Ce n’est pas celui qui dit : Seigneur, Seigneur, qui entrera dans le royaume des cieux ; chacun connaît la leçon évangélique. Quant à ceux qui disent : paix, paix, les vrais prophètes de l’Ancien Testament préviennent qu’il convient précisément de ne pas se laisser abuser par eux, car c’est là le langage distinctif qui signale les faux prophètes. C’est-à-dire ceux qui veulent se faire aimer des foules égarées, flatter leurs oreilles, endormir leurs cœurs et leurs esprits afin de mieux asseoir leur pouvoir et d’en tirer la gloire personnelle dont ils vivent. Leur paix est si peu la paix véritable qu’à force de tromper et d’émousser la vigilance des bons, elle laisse prospérer les forces du mal jusqu’au moment où elles se déclarent telles qu’elles sont et se mettent à exercer leur ravage. Belle leçon, aussi vieille que l’humanité où la révélation biblique se rencontre avec la sagesse antique. Qui n’a lu Le Maître de la terre de Robert-Hugues Benson ? Son anti-héros est un modèle du genre. Il définit le faux prophète des temps modernes. Il tient le langage de la paix qui réconcilie toute l’humanité au-delà des nations, des religions, des différences de sexe, de race, de milieux sociaux, en assurant à chaque individu son épanouissement et à la collectivité sa prospérité dans la plus large fraternité. Quoi rêver de plus ? La terre devient le paradis. Les morts du passé, sacrifiés aux vieilles chimères des nations et des religions, n’ont finalement et heureusement servi qu’à créer et à rendre indispensable cette société nouvelle où chacun et tous ensemble recevront au-delà de leurs besoins. L’humanité est en attente de l’homme qui saura tenir le langage de cette seule et vraie modernité. Quand il paraît, quel frémissement ! Et lui sait bien quel il est.
La France n’a pas de chef de l’État : un dirigeant qui veille concrètement sur les intérêts français et qui incarne la France dans son histoire et son avenir. En lieu et place, elle a un prophète, très exactement un faux prophète, qui vaticine à longueur de discours du haut de son autorité.
La paix est son leitmotiv lancinant. Quelle paix ? Nul ne sait. Celle qu’il décrète ou plutôt qu’il imagine au rebours de la réalité.
L’homme a réussi à transformer le 11 novembre en une célébration toute à sa gloire personnelle au nom de la paix dont il se fait le héraut.

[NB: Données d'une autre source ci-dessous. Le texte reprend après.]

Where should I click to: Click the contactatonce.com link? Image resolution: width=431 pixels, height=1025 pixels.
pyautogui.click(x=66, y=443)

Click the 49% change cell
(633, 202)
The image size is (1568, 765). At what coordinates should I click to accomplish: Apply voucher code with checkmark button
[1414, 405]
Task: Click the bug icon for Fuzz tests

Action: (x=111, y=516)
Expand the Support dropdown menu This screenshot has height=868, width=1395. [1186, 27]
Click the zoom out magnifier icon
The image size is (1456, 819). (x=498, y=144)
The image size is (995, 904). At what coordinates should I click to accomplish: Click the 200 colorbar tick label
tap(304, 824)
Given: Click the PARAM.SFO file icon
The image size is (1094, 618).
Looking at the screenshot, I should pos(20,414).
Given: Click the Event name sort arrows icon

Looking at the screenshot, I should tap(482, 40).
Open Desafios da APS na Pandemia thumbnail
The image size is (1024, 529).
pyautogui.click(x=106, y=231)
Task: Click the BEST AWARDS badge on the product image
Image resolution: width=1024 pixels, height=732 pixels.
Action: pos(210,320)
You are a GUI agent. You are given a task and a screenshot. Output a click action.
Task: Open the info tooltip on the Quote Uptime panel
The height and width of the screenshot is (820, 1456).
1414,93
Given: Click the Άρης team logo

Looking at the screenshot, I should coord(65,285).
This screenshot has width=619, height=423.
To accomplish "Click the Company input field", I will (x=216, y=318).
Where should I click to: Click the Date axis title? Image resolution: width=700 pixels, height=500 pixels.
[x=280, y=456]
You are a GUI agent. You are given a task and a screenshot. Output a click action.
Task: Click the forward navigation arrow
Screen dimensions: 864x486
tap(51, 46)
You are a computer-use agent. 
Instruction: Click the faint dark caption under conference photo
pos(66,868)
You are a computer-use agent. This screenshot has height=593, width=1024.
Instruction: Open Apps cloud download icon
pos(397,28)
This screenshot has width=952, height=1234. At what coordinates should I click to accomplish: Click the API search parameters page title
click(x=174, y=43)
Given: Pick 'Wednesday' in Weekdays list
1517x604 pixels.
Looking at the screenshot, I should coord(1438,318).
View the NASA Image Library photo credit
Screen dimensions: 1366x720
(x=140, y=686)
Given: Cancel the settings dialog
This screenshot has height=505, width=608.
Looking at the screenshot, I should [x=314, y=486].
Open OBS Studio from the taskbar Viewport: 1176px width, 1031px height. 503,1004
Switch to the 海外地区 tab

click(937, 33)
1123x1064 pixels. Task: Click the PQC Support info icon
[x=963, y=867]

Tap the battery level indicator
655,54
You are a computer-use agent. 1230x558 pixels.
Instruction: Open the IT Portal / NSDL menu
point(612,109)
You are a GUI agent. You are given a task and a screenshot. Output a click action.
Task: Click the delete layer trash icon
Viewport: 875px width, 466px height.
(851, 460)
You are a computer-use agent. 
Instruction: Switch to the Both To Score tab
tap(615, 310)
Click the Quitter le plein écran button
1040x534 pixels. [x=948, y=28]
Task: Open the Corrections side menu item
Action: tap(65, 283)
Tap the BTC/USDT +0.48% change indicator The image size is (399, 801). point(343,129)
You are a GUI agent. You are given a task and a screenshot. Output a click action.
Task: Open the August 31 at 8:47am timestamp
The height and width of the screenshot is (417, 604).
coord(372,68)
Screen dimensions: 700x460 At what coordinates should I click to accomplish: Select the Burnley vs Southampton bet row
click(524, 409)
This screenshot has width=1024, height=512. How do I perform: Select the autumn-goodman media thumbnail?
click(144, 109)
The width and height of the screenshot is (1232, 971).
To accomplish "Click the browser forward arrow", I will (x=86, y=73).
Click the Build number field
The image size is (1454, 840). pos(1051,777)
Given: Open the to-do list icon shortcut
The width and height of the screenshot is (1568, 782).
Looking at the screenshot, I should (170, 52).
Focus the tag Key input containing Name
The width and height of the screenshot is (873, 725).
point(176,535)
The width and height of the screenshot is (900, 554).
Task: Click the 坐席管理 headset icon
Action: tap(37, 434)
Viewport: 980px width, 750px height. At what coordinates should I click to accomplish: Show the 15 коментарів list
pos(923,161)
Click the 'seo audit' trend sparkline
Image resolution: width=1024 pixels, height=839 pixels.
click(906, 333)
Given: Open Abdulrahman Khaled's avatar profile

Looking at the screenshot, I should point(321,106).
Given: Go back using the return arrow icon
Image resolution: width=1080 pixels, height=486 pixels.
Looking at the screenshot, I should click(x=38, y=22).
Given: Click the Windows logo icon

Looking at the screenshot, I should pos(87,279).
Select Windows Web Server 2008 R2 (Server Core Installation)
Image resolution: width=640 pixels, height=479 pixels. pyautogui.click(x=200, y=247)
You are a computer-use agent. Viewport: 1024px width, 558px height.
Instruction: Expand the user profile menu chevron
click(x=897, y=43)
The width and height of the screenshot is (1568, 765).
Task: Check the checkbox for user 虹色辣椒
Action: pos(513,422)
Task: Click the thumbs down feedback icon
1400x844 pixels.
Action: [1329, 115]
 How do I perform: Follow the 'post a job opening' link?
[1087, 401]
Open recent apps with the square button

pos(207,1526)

Plus de commémoration militaire ; plus de victoire des armes françaises ; plus de soldats français se battant et mourant pour leur pays, leur foyer, leur clocher, leur terre et leurs morts ; plus de chefs qui ont conçu avec toutes les difficultés du moment la défense et l’attaque ; plus de généraux, plus de maréchaux dont les noms ne figurent même pas dans les discours officiels, mis à l’écart tout simplement, évoqués juste dans de petites phrases idiotes pour répondre aux plus médiocres polémiques à propos du maréchal Pétain qui reste pour l’historiographie militaire l’un des plus sûrs vainqueurs de la Grande Guerre et dont le nom serait, paraît-il, imprononçable…
Rien pour la réconciliation nationale, rien pour la nation, rien pour la gloire de la France historique. Le devoir de mémoire aurait été rempli par une « itinérance mémorielle », expression choisie sans doute pour éviter le mot vrai de « pèlerinage », et qui relève pour les gens avertis d’un vocabulaire d’initié et de pasteur méthodiste. Cette « itinérance mémorielle » devait manifester l’intérêt porté par le prophète aux lieux de mémoire, mais servait « en même temps » de prétextes à des rencontres avec le peuple français ; les morts prêtaient leur caution aux propos de l’homme politique qui a besoin de se refaire une popularité auprès des électeurs.
La confusion des genres fut d’un effet pitoyable. L’Angleterre, la Pologne ont su mieux honorer leurs héros. Ils y ont mis la dignité qui convient.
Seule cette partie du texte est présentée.